I'm working on a hack of an old pen plotter and I'm running into the first problems with the stepper motor control.
Unfortunately, I could not find a data sheet for my motor.
Here is what I know about it:
Manufacturer: Warner Electric - Marengo IL
Model: SM-024-0035-TG
The label also says "STEPPING MOTOR"
The motor was 6 wires and an encoder with 5 additional wires.
I initially assumed it is unipolar stepper motor. To identify the coils I measured the resistance between the wires and was surprised to found 3 pairs with 4.8 Ohms resistance and no common connection.
Does this mean I have a 3 phase stepper motor?
If so, does anyone have a link on how to operate/drive such a motor, or does somebody know how to drive the motor? All I can find on the net are tutorials on how to operate unipolar and bipolar steppers and I honestly have no idea if a 3 phase stepper even falls under these categories.

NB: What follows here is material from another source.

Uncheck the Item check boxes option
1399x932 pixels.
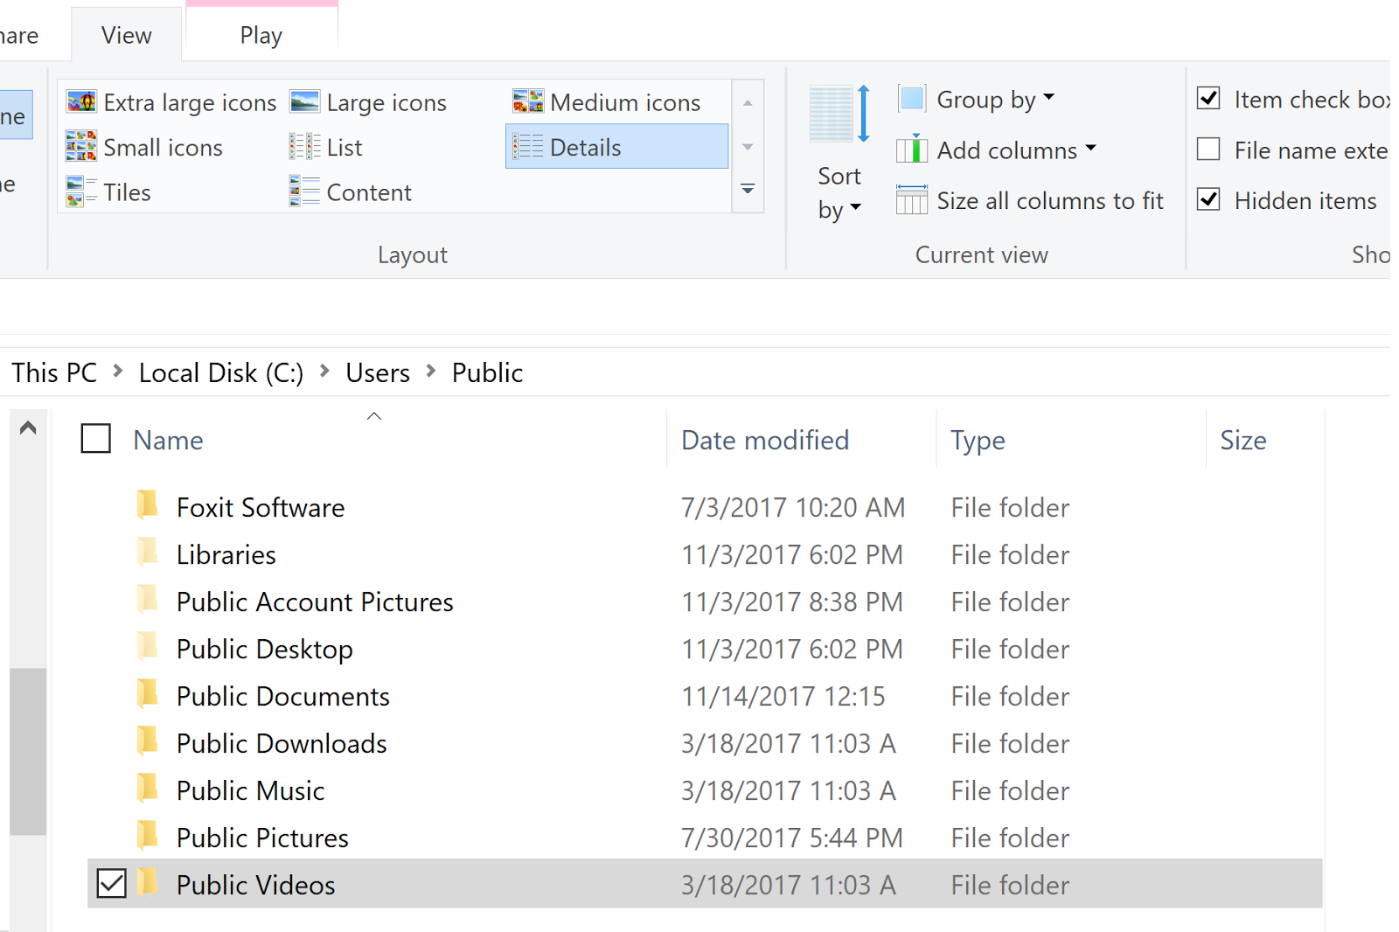click(1208, 99)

3 phase motor will behave like a synchronous BLDC pretty much. As with those a 3-phase bridge is
needed but with open-loop control - you just trundle round the 6 states at will. It may run better
with sinusoidal drive (ie microstepping in stepper-parlance) of course. You'd common one end of
each winding to give a wye config, or loop them for a delta config.
I suspect there aren't many single-IC 3-phase stepper drivers, and most of the nice 2-phase ones
assume and enforce 90 degree phase difference so can't be doubled up.